[start of INPUT DATA]

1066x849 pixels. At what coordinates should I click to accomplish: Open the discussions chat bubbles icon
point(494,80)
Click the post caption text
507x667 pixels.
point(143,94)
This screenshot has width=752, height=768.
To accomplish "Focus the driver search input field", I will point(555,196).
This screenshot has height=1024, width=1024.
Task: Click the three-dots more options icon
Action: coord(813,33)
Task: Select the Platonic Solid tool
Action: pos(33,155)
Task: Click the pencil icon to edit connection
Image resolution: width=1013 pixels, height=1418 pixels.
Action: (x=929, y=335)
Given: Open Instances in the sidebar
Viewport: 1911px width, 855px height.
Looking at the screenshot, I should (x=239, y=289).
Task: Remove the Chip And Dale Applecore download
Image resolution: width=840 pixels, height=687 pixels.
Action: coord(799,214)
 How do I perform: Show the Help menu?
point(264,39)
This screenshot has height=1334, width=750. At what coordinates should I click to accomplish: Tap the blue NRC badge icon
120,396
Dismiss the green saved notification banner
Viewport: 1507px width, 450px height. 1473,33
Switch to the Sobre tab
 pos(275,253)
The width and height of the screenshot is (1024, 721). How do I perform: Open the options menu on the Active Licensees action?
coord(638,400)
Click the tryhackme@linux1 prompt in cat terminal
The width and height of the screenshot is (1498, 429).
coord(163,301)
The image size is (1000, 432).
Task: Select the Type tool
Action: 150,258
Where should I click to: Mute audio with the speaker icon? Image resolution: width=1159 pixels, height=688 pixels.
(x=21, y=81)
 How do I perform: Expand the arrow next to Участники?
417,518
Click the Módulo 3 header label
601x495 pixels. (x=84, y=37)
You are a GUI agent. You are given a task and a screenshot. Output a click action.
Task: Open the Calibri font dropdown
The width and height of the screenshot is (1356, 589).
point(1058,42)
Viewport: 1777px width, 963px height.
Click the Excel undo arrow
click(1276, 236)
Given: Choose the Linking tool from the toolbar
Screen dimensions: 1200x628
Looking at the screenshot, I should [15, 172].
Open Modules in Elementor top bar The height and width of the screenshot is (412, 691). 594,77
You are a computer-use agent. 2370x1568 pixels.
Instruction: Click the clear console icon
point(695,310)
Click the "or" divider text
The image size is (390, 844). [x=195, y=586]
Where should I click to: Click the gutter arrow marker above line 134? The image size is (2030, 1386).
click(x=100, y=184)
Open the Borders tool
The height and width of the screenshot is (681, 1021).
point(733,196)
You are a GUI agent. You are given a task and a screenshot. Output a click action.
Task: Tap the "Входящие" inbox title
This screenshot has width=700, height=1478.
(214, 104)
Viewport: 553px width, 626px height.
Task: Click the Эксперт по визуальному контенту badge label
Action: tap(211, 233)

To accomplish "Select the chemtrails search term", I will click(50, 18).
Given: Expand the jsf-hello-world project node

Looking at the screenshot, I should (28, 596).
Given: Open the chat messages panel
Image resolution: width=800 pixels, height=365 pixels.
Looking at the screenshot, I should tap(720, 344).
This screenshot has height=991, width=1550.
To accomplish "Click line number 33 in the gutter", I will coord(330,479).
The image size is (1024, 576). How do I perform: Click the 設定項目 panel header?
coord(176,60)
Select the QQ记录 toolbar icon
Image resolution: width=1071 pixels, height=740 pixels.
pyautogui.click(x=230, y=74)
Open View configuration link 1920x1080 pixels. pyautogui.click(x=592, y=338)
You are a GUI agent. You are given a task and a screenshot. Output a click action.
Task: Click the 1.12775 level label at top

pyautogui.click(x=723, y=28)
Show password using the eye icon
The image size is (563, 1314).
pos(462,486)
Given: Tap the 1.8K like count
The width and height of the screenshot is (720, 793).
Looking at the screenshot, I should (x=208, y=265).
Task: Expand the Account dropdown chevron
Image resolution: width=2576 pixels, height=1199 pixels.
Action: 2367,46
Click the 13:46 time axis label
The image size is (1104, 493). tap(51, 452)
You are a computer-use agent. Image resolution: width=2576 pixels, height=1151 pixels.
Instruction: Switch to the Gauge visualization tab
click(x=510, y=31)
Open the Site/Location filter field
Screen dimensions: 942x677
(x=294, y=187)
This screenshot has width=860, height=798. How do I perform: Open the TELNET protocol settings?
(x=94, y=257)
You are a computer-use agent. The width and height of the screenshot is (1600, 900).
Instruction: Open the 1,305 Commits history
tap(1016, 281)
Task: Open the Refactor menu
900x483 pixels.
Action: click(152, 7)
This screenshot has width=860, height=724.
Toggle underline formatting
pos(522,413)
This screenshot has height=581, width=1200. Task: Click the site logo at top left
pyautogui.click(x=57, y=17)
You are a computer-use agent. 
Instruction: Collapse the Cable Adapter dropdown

[end of INPUT DATA]

Return, without any change, the lines of the listing above from its first line through the line containing "Looking at the screenshot, I should (x=239, y=289).", including both of those lines.

1066x849 pixels. At what coordinates should I click to accomplish: Open the discussions chat bubbles icon
point(494,80)
Click the post caption text
507x667 pixels.
point(143,94)
This screenshot has width=752, height=768.
To accomplish "Focus the driver search input field", I will point(555,196).
This screenshot has height=1024, width=1024.
Task: Click the three-dots more options icon
Action: coord(813,33)
Task: Select the Platonic Solid tool
Action: pos(33,155)
Task: Click the pencil icon to edit connection
Image resolution: width=1013 pixels, height=1418 pixels.
Action: (x=929, y=335)
Given: Open Instances in the sidebar
Viewport: 1911px width, 855px height.
Looking at the screenshot, I should (x=239, y=289).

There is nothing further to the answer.